Woolley & Wallis (22% buyer’s premium) joined the growing list of auction houses whose picture departments are enjoying an optimistic start to the year.

W&W’s 530-lot auction on March 15, the first of two Old Masters, British & European Paintings sales scheduled for this year at the Salisbury saleroom, offered a traditional assemblage.

Though containing some potentially ‘tricky’ material, such as watercolours and portrait miniatures, the sluggishness for which these areas are prone was largely kept at bay.

In the end, the results made good reading: 80% of lots sold and a total of £460,000.

The sale also surpassed last September’s smaller 330-lot offering, where 10% fewer lots got away to post a total just below the sale’s bottom estimate.

“Generally the market is going in the right direction. This sale felt very buoyant and optimistic, though that’s not to say there weren’t some patchy areas,” said Victor Fauvelle, W&W head of pictures.

Of the bidders who took part, 50% chose to do so online, a trend which seems to be on an ever-upward trajectory.

The financial highlights came from a trio of paintings by German-born Russian painter Richard Karlovich Zommer (1866-1939). Popular with Russian and eastern European collectors, Zommer is noted for his highly detailed scenes of daily life, particularly of Georgia and the Caucasus, which he executed with deep strong colours.

Thought to have been painted on Zommer’s trips to the Caucasus, the group at W&W had been transported from Tbilisi in Georgia in army map containers by the vendor’s grandfather, Captain Douglas- Withers. He had been part of a small British force sent to stablise Tbilisi during the aftermath of the Russian Revolution, and had acquired the works from Zommer who was teaching in the city at the time.

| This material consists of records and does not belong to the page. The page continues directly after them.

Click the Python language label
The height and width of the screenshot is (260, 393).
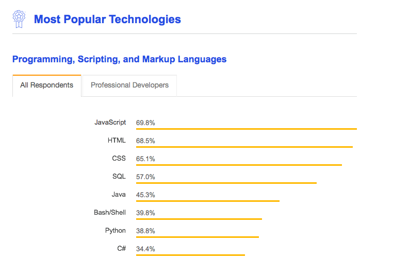pos(115,231)
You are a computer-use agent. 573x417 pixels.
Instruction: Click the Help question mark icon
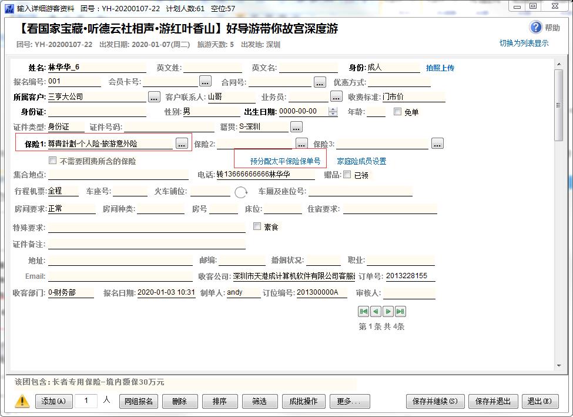[535, 28]
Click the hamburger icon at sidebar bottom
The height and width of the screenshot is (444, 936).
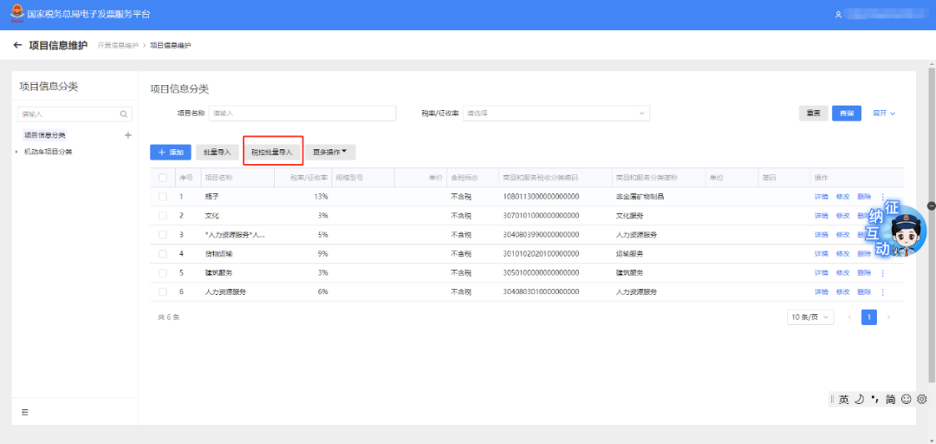(25, 411)
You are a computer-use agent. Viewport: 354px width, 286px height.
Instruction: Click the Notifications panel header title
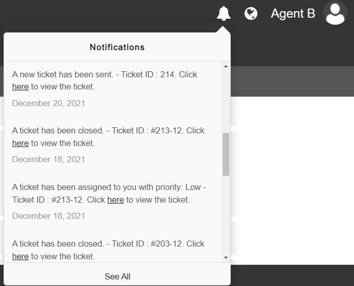coord(117,47)
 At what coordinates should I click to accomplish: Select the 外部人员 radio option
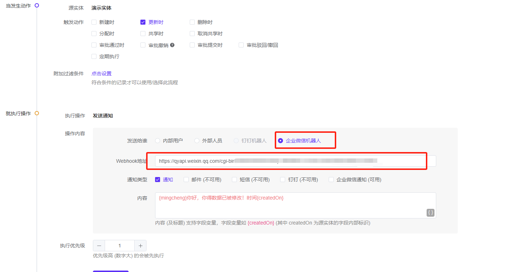pyautogui.click(x=197, y=141)

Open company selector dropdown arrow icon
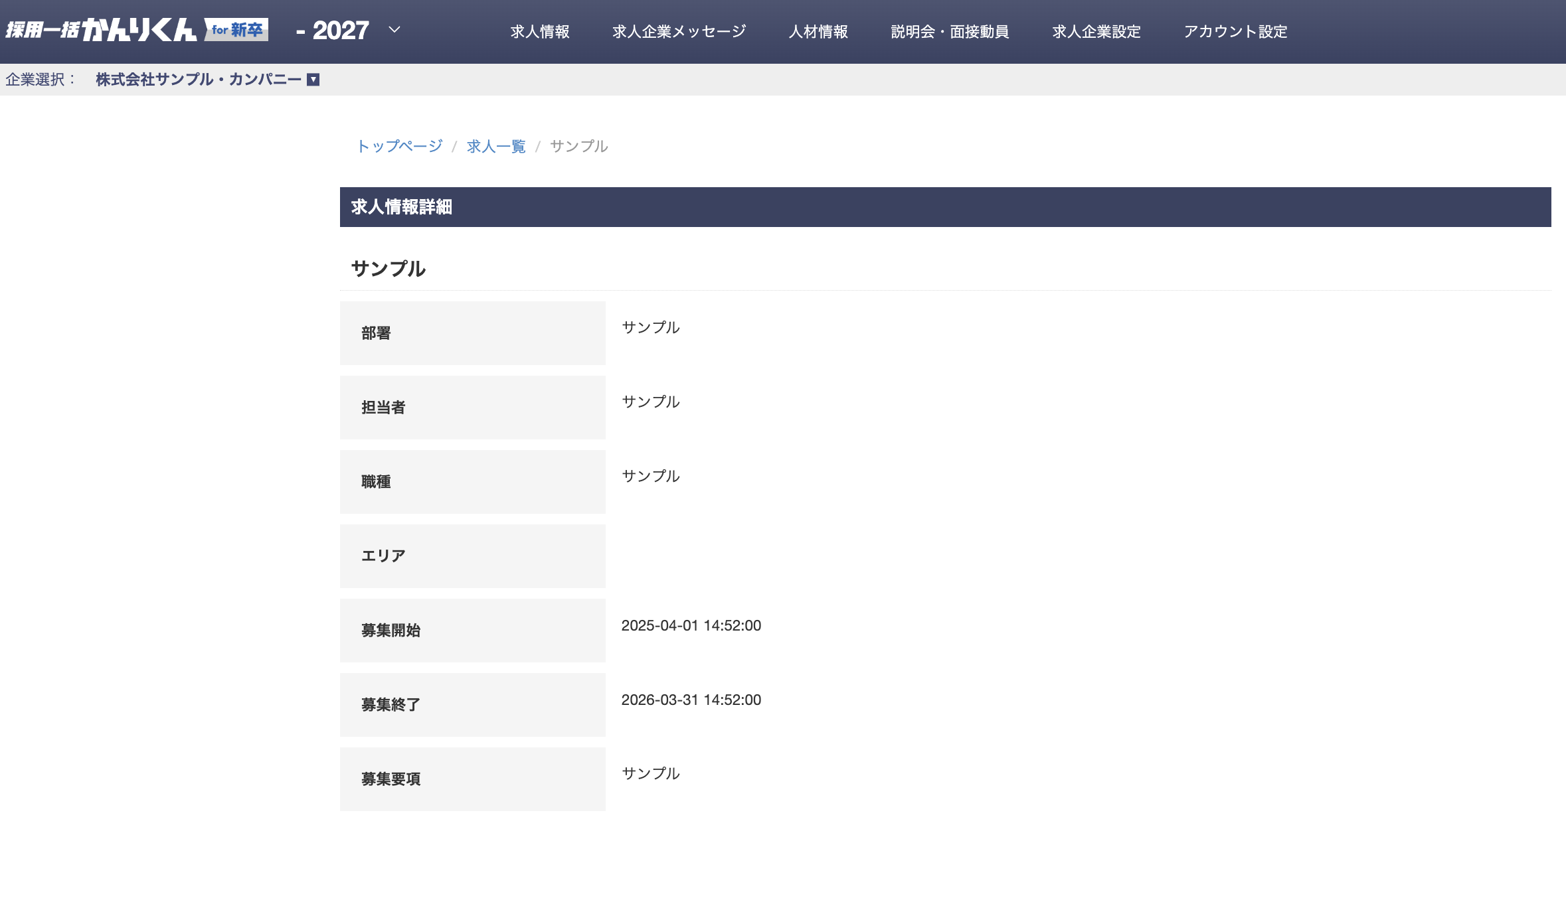pos(313,80)
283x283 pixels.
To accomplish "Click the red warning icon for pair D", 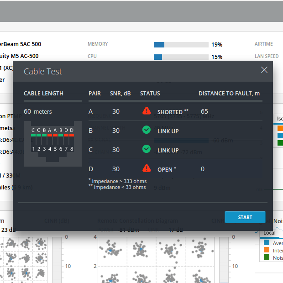I will pos(146,168).
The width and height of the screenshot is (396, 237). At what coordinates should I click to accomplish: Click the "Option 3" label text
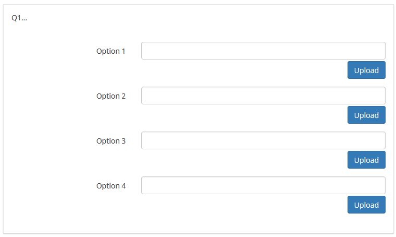pos(111,141)
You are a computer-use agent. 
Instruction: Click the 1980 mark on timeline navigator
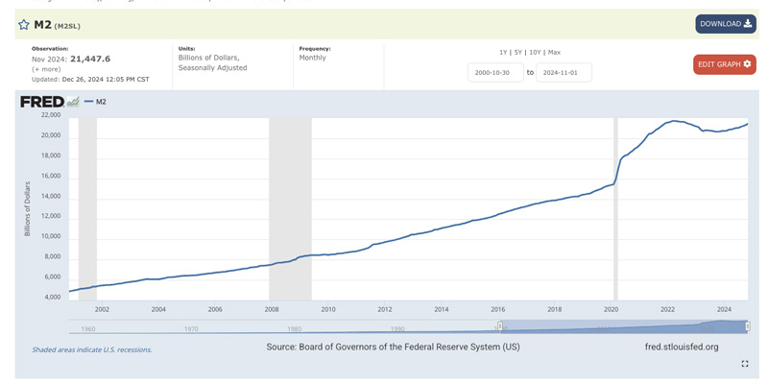294,328
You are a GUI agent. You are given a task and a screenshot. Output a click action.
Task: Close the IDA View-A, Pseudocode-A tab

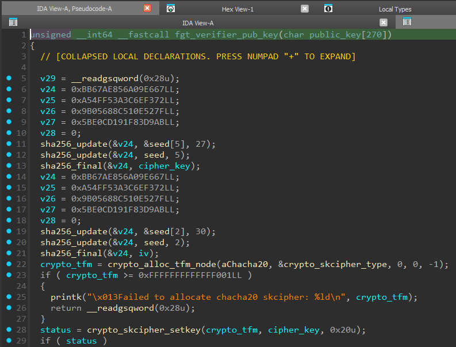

The saleroom had already sold a large Zommer work, At Prayer, from the same source back in 2015 for £42,000. This trio, all smaller, sold for a combined total of £82,000.

Doorway to the East

The most eagerly contested was At the door to the mosque, a wellbalanced composition of figures assembled around a peeling archway to a mosque. Estimated at £15,000- 20,000, the 23 x 2ft 10in (58 x 86cm) oil on canvas was hammered down at £37,000 to an eastern European buyer.

The same buyer also paid £25,000 for Figures by a mosque, a slightly smaller work of a similar subject. It bettered its guide of £18,000-22,000.

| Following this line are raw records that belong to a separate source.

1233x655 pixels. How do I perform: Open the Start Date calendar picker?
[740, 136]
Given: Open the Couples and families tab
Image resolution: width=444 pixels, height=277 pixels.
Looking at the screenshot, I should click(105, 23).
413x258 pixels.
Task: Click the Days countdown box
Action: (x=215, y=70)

Given the highest estimate of £20,000-30,000 but attracting the least interest on the day was The Ferry, Lake Van. The absence of architecture, which collectors like in Zommer’s work, probably accounted for the lack of bids, as did the arrangement of the figures, who have their backs to the viewer.

The pick of the portraits was Allan Ramsay’s (1713-84) confident 18th century swagger painting of James Bateman in a striking blue waistcoat.

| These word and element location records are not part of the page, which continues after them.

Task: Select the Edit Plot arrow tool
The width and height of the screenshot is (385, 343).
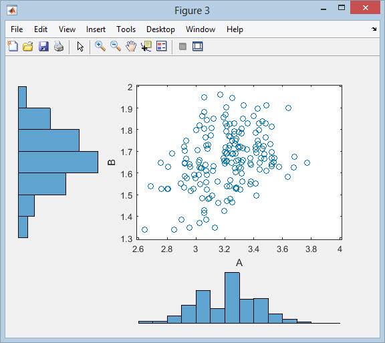Action: 80,46
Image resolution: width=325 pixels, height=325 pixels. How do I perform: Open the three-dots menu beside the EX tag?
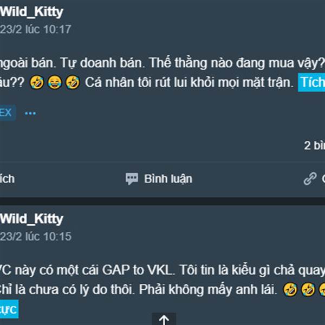pos(30,113)
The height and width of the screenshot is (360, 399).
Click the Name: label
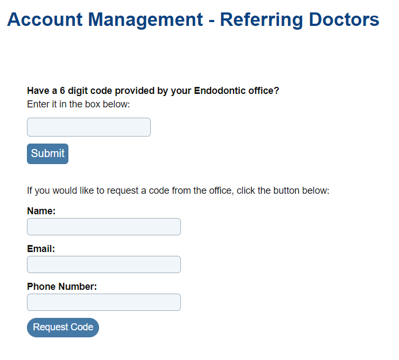41,211
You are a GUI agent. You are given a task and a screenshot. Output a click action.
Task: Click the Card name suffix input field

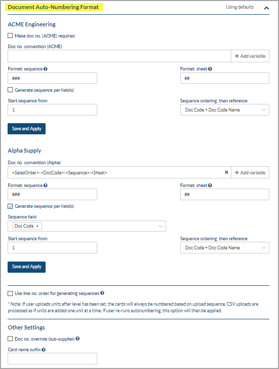pos(53,359)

Bateman was the second son of Sir James Bateman, one of the founding directors of the Bank of England and sub-governor of the South Sea Company, and who left a fortune reputedly worth £400,000 (some £56m today).

Painted when both painter and sitter were in Rome in 1756, the large 4ft 2in x 3ft 4in (1.27 x 1.01m) oil on canvas had last appeared at auction in 1980. In ‘ready to hang condition’, it attracted keen interest and tipped over top estimate to sell to a private buyer at £21,000.

Elsewhere, a pair of privately consigned 18th century Italian School landscapes in fine rococo frames were eagerly contested. Depicting views of a fortified town by a lake, the pair surpassed expectations, selling to the trade for £15,500 against a £4000-6000 estimate.